> WHAT YOU WILL DO:
**1.** In the grid investment excerpt, which company employs Pascal Radue?
**2.** Mark each statement yes or no against the grid investment excerpt, quoting the words that decide it. (a) Andrews considers finding private money a problem. (b) Radue believes a private investor could take over a grid's operation. (c) Huang describes investment, ownership, and management of public infrastructure as three identical issues.

> DOCUMENT SEGMENT:

= = = = =

Read this POWER Interview with experts from New York University’s Tandon School of Engineering, who talk about the challenges facing the grid and some of the actions that will be needed to upgrade and protect the delivery of electricity.
“Private investment in power grids can play a crucial role in financing infrastructure upgrades, supporting innovation, and driving the transition to a more sustainable and resilient energy system,” said Andrews. “Finding private money and investment is not an issue. However, the extent of private investment in power grids may vary depending on factors such as regulatory policies, market structures, and the availability of investment opportunities. Private enterprise investment will likely play an increasing role in power grids, but not to the extent of taking over the management of these assets.”
Pascal Radue, executive vice president, Generation and Transmission, at Paris, France-based electrical infrastructure company Nexans, told POWER: “Responsibility for T&D upgrades is a complex issue conditioned by local and national requirements. As we grow the grid networks, it is important that upgrades are carefully considered to ensure that the solutions are sufficiently future-proofed while mitigating the cost impact for the end consumer.”
Radue said it would be possible for a private investor to take over a grid’s operation. “Investor-owned utilities are already highly prevalent globally. There is no reason why a new private investor could not, subject to obtaining all necessary licenses, either take over or start a new utility company,” Radue said. “Typically, the operation of a grid will involve assets from multiple owners. In these cases, while the operation and maintenance of the assets are carried out by the utility owner, the system operation is managed by a discrete organization, which could be owned by a private investor.”
Jason Huang, CEO of California-based TS Conductor, which makes conductors for the power grid, said, “Privatization and/or public-private partnerships [P3s] are going to be part of a hot-button issue. But it’s important to keep in mind that private sector investment vs. ownership vs. management of public infrastructure are three related but very different issues. We’re talking about the capital to get new infrastructure built, who owns it once it’s built, and who manages and operates it and keeps it in good working order.

= = = = =

> RECORDED INFORMATION:
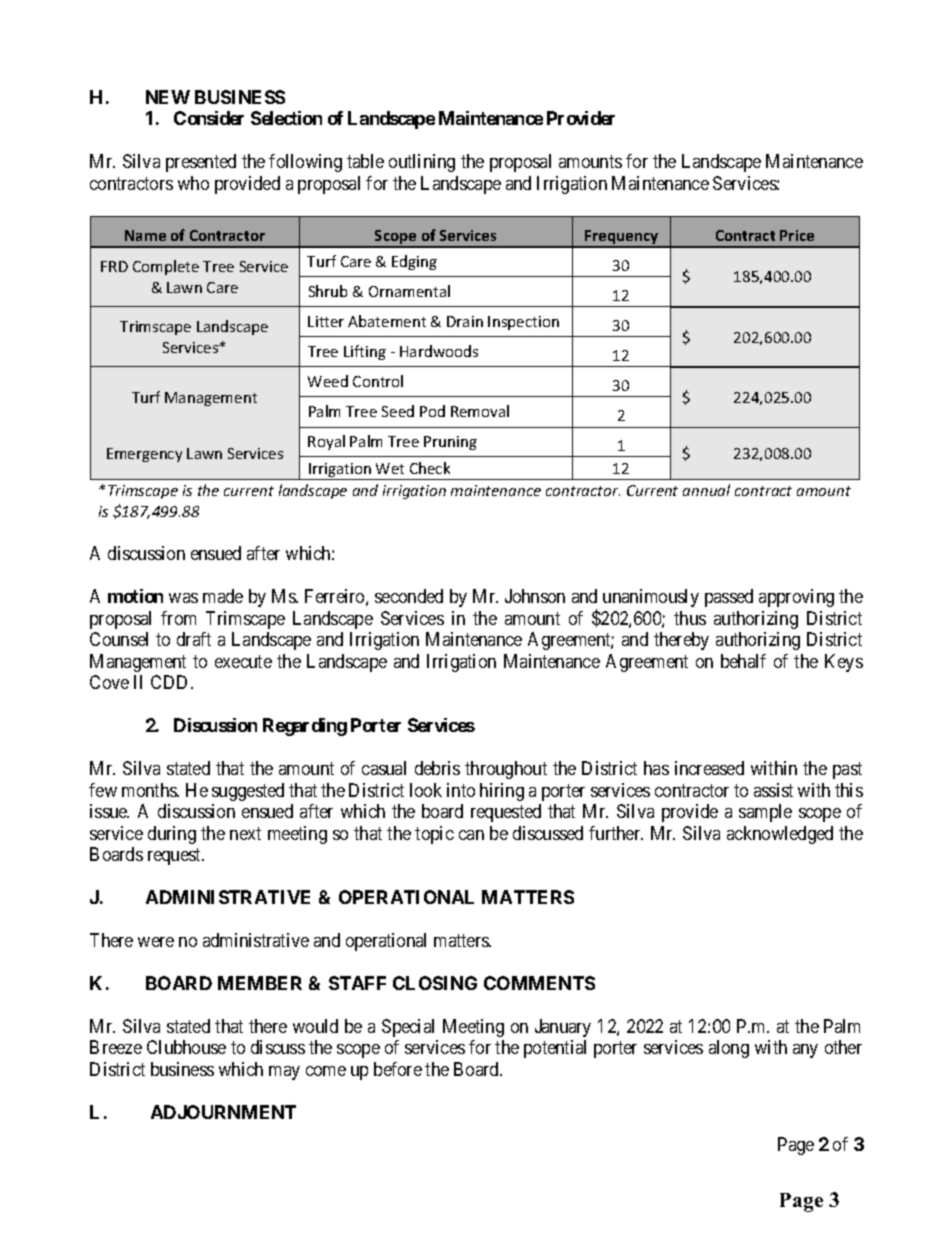  What do you see at coordinates (535, 596) in the screenshot?
I see `Johnson` at bounding box center [535, 596].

= = = = =

> RESPONSES BY TASK:
**1.** Nexans, an electrical infrastructure company based in Paris, France.

**2.**
(a) No: "Finding private money and investment is not an issue."
(b) Yes: "Radue said it would be possible for a private investor to take over a grid’s operation."
(c) No: "three related but very different issues"